##### QUOTED PASSAGE #####

Friday, March 11, 2011

CEDO 565 - Leadership and Planning - Week Five

Making Change Happen

The past week we completed the Change Game simulation and reflected as a group on what activities helped foster change in a system.  I also completed an assignment where I examined how change occurs in my organization.  When it comes to making change happen one has to do a lot of talking.  An e-mail, like a message in a bottle, may not reach the right audience.  Plus, it does not convey the same meaning as a good conversation where ideas are shared, connections are made and awareness of issues/challenges emerges.
Looking back at the Change Game simulation and my own personal experience with system wide change, understanding the overall system and interrelationships is critical to affect and sustain continuous change. It is not enough to create a coalition.  One needs to get system or organizational buy-in from all of the stakeholders.  Not everyone will embrace change or system improvement initiatives, but they do come around eventually.  Identify who the key influencers are in each part of the system and sound them out.  How do they feel?  What are their concerns about change?  Bottom line:  keep talking to everyone and asking questions.

Awareness of a need for change is always the first step and one that can not be skipped over. Be patient, have conversations, listen and reflect.  Things may not happen as fast as we like, but trust the system, and trust the people around you to see opportunities for improvement.


  1. Talking and finding those key people are very important. It was difficult for our team to get that done. Just when we thought we had talked enough we find out that we didn't use the right people and had to go back and talk some more. Having been involved in system wide change in the past, I should have used that knowledge during the game. Instead I was anxious and wanted to move forward too quickly. Going through this process in a game setting is much different than in real life. It is hard to gauge reactions and feelings and know how quickly time is moving during a simulation.

  2. Hi Brian,

    Couple thoughts...I've been trying to relate our class and the game to our current political situation. I'm really trying to figure out how much was done right or wrong in the process that got us to the latest policy change. Now, I think we all know that changes needed to be made and a budget needed to be balanced. In the end, you say that not everyone will coe along with the change, but eventually they will, and that's just what the governor has been saying. BUT...I think about all the stuff in the middle of the process: talking, listening, collecting data, sharing results. None of that happened very well, so I wonder what the outcome or success of this change will be. We didn't really talk about this kind of leadership in the class or the game!!! Tyrant, as in leader, doesn't show up in our studies, yet I think it should. Historically, there may be some tyranical successes and failures! I guess we really are making history in Wisconsin.

    See you Monday!


  3. Brian,

    Due to the fact that I am a digital native, I have found myself using e-mail a lot as a means of communication. This has gotten me in trouble! Old(er) co-workers and principals are not a big fan of email. They find it quicker to just walk and find the person to talk to. However, I feel it is just as effective to shoot off a quick email!

    I need to work on this to become a better leader as this is how my work place communicates.

    The Change Game made me look at how I do things currently. Communication and talking are the best way to get things done. You need to make sure that everyone is in the loop and supporting your ideas before you try and implement them!

##### INFORMATION PROVIDED #####

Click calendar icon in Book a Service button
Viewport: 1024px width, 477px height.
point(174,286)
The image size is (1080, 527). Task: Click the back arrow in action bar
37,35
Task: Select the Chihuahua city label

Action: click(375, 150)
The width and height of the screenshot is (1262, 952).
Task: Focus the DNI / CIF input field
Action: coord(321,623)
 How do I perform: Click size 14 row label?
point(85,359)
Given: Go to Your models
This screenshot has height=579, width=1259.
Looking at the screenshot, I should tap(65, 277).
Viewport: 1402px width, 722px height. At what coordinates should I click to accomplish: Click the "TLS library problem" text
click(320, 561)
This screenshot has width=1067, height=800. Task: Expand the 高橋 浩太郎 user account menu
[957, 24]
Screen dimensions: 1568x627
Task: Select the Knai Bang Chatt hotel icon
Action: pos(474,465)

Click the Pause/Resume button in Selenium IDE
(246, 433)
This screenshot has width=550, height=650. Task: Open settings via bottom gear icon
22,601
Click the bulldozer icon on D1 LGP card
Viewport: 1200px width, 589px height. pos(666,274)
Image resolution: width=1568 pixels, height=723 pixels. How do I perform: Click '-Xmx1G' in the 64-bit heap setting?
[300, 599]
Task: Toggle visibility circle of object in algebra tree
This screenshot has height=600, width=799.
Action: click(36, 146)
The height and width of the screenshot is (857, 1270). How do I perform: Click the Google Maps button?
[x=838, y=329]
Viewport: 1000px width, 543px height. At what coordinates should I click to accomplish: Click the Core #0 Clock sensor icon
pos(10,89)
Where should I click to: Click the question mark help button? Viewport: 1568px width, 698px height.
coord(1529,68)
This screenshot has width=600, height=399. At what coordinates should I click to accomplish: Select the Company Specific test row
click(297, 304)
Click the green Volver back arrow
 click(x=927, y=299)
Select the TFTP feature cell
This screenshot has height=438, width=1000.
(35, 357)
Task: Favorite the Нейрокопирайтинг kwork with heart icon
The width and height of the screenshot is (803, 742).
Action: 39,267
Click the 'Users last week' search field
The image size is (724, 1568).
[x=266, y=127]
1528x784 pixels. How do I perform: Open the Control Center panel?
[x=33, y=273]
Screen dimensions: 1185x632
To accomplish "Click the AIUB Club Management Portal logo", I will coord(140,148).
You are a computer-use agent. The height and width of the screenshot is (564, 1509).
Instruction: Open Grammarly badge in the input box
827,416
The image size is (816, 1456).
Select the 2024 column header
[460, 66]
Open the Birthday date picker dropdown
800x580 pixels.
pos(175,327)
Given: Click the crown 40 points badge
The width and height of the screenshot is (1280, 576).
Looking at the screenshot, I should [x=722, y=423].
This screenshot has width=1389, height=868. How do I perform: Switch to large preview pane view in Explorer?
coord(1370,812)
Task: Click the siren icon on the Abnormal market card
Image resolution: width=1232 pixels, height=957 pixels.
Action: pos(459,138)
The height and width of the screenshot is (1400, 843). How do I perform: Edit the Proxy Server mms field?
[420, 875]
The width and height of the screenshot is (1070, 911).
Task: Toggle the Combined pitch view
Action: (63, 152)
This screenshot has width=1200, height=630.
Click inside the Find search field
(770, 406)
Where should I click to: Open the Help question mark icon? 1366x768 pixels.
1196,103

#####

> **TASK OBJECTIVE**
Reproduce word for word the part of the blog post that opens with the words containing "CEDO 565 - Leadership" and closes with "of issues/challenges emerges.". Rely on the blog post alone, without drawing on the records.

> **TASK OUTPUT**
CEDO 565 - Leadership and Planning - Week Five

Making Change Happen

The past week we completed the Change Game simulation and reflected as a group on what activities helped foster change in a system.  I also completed an assignment where I examined how change occurs in my organization.  When it comes to making change happen one has to do a lot of talking.  An e-mail, like a message in a bottle, may not reach the right audience.  Plus, it does not convey the same meaning as a good conversation where ideas are shared, connections are made and awareness of issues/challenges emerges.